• Records provided
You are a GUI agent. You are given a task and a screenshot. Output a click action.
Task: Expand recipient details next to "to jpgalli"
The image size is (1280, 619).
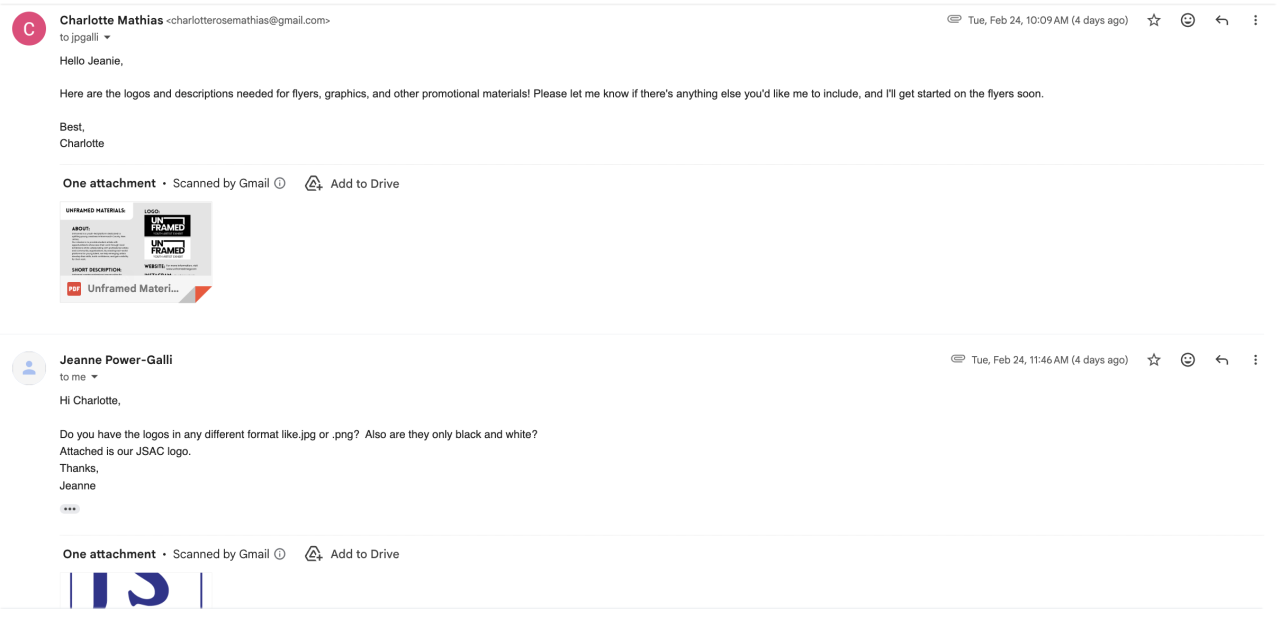tap(107, 38)
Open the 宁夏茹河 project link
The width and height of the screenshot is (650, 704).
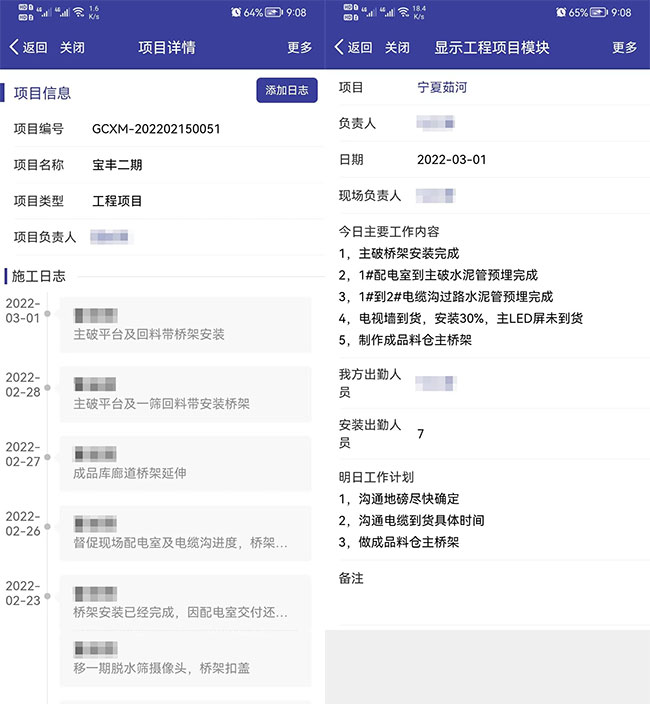[x=442, y=87]
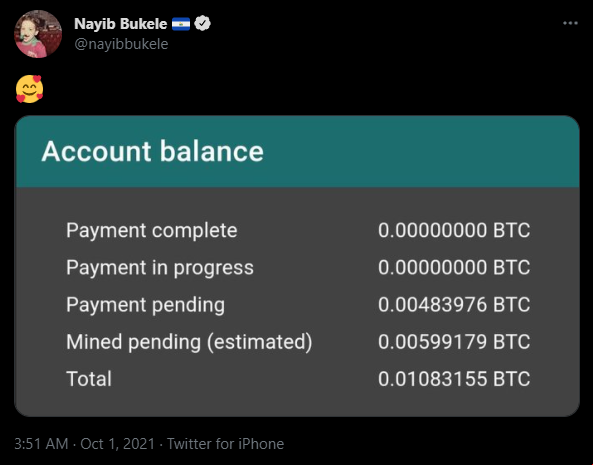Open the three-dot more options menu
The image size is (593, 465).
point(570,23)
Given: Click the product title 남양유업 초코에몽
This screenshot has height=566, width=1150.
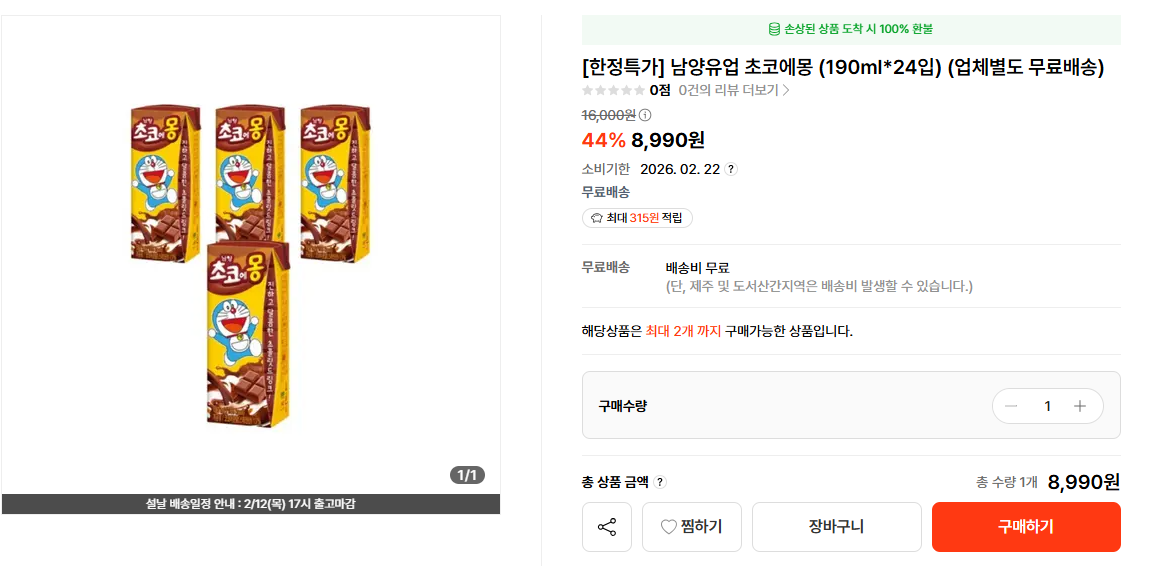Looking at the screenshot, I should point(843,67).
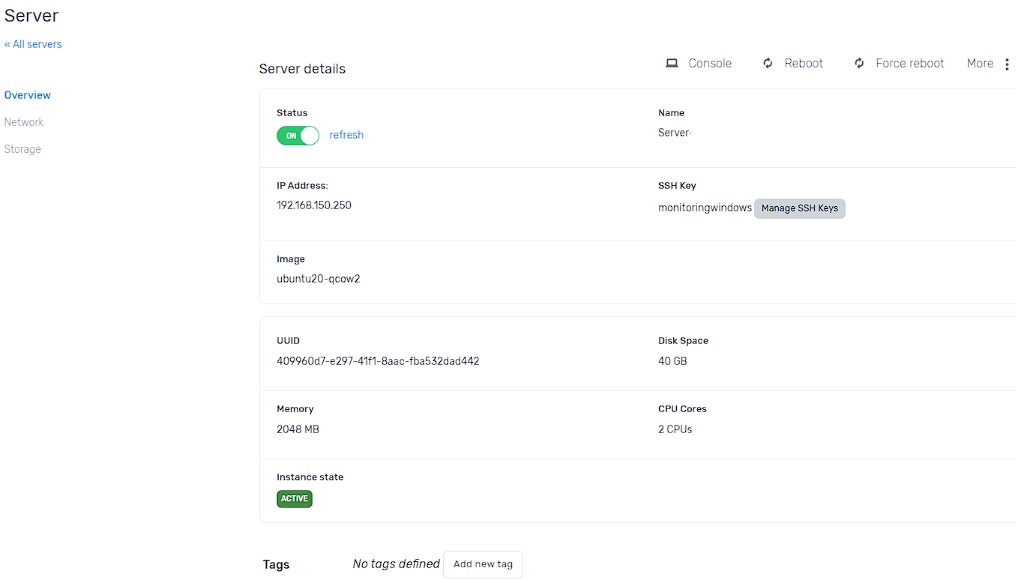
Task: Click the Add new tag button
Action: [x=483, y=564]
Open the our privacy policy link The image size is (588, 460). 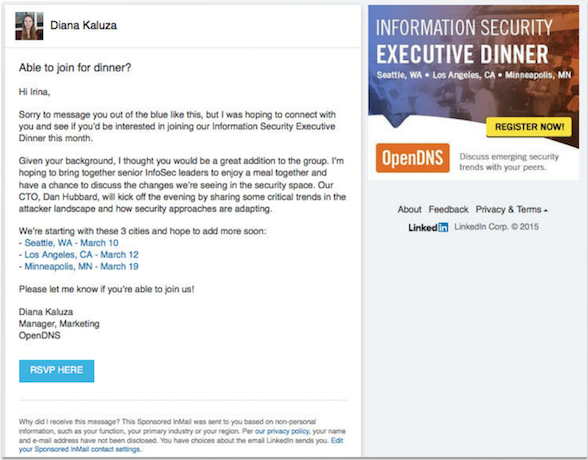pos(282,431)
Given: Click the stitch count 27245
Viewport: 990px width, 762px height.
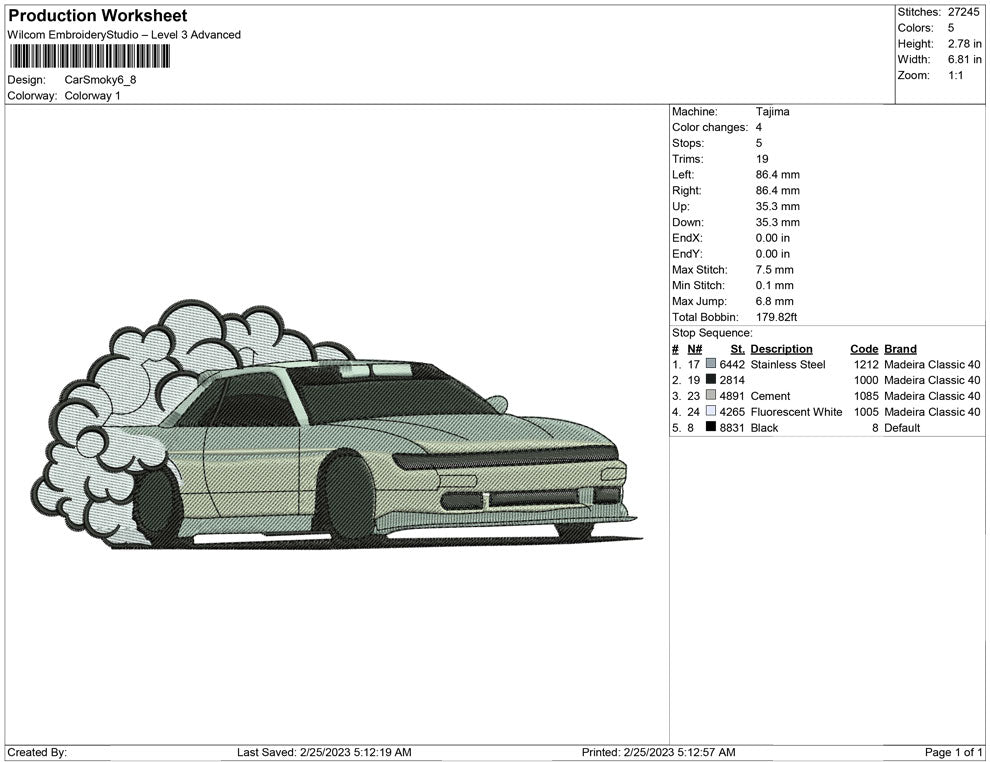Looking at the screenshot, I should (964, 12).
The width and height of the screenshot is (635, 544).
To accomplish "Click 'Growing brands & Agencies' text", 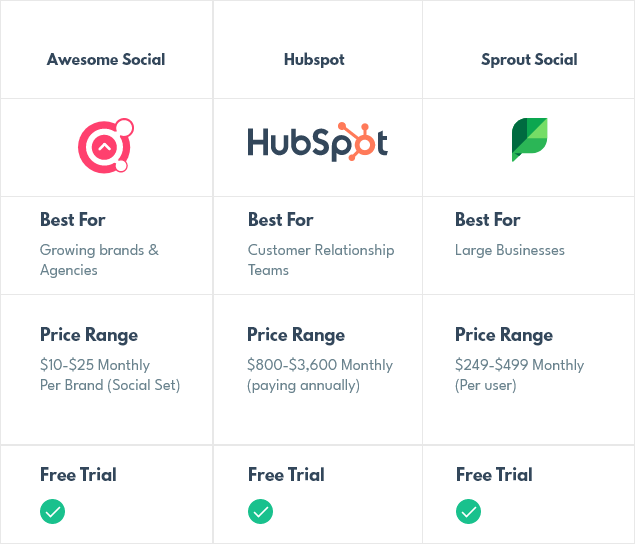I will 99,260.
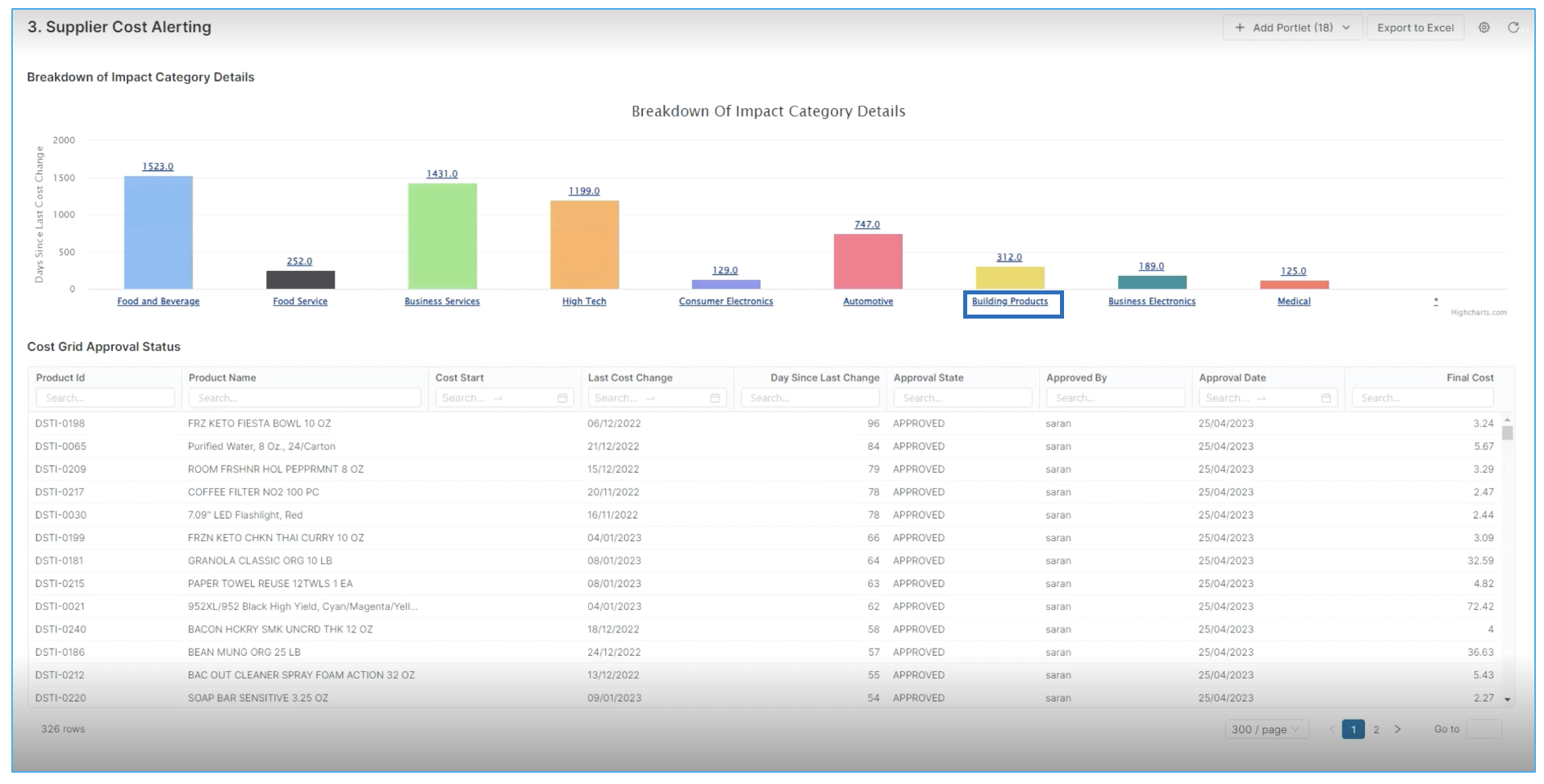Open the Food and Beverage category link

pyautogui.click(x=158, y=302)
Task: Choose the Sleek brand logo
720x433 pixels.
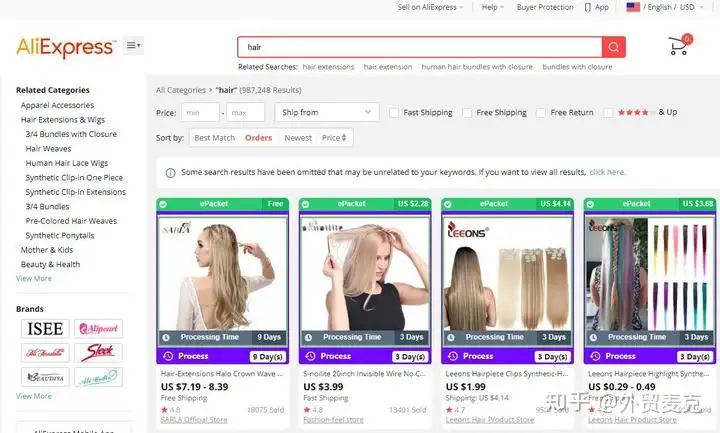Action: tap(98, 352)
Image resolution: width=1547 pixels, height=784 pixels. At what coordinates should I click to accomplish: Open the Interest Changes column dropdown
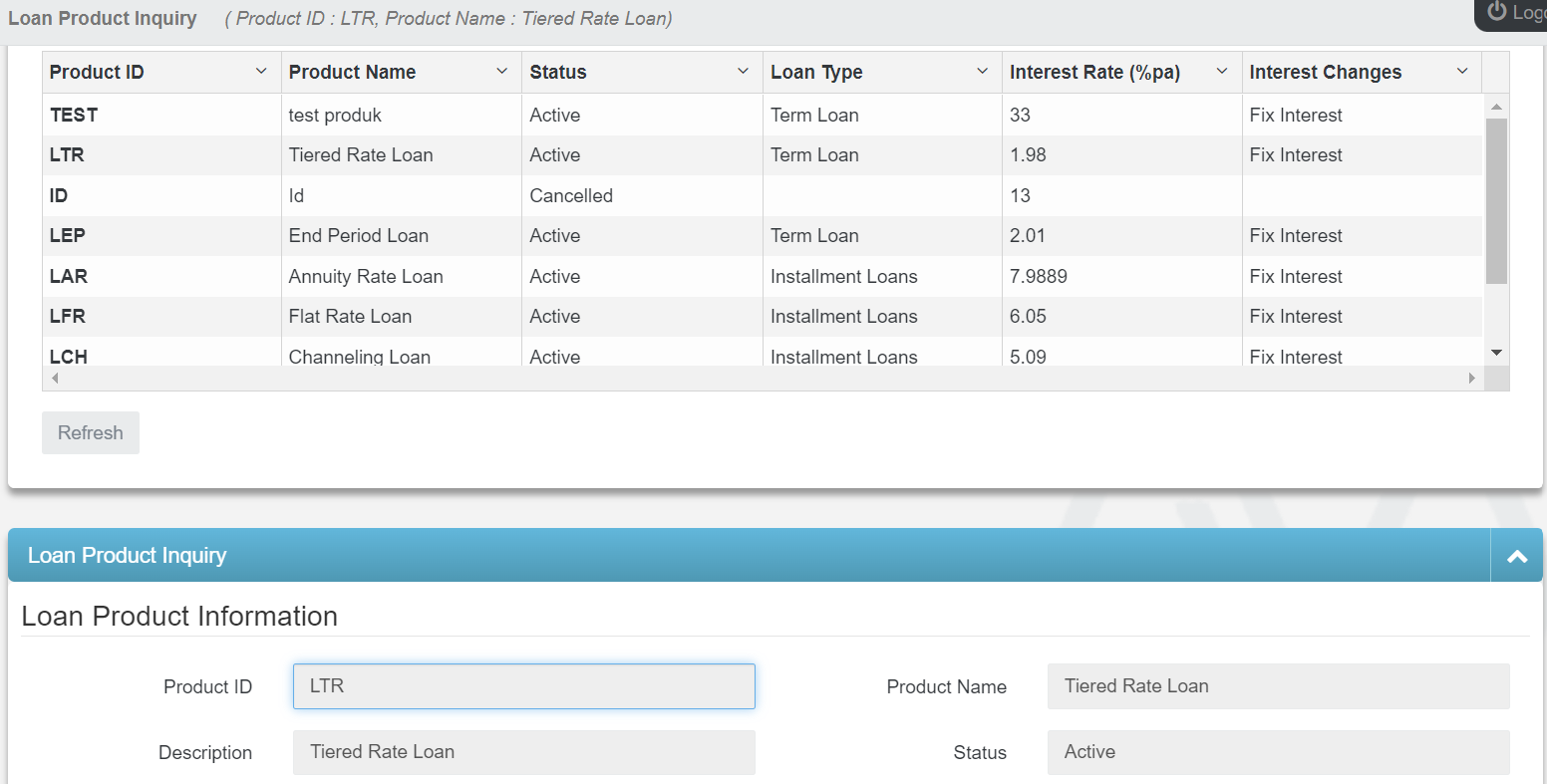pyautogui.click(x=1462, y=71)
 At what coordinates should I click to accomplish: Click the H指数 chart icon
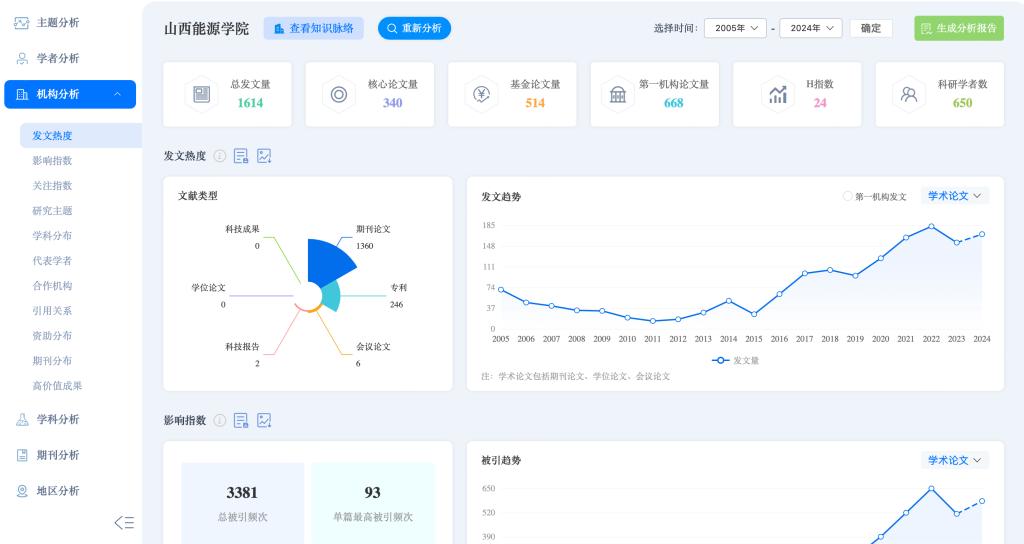pyautogui.click(x=776, y=94)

• Task goal
Exactly as written, set down the lines from the line holding "Task: Choose the Sleek brand logo" to the last line of the data, both ends included, pictures excluded.

• Output below
Task: Choose the Sleek brand logo
720x433 pixels.
Action: tap(98, 352)
Image resolution: width=1547 pixels, height=784 pixels. At what coordinates should I click to accomplish: Open the Interest Changes column dropdown
pyautogui.click(x=1462, y=71)
 At what coordinates should I click to accomplish: Click the H指数 chart icon
pyautogui.click(x=776, y=94)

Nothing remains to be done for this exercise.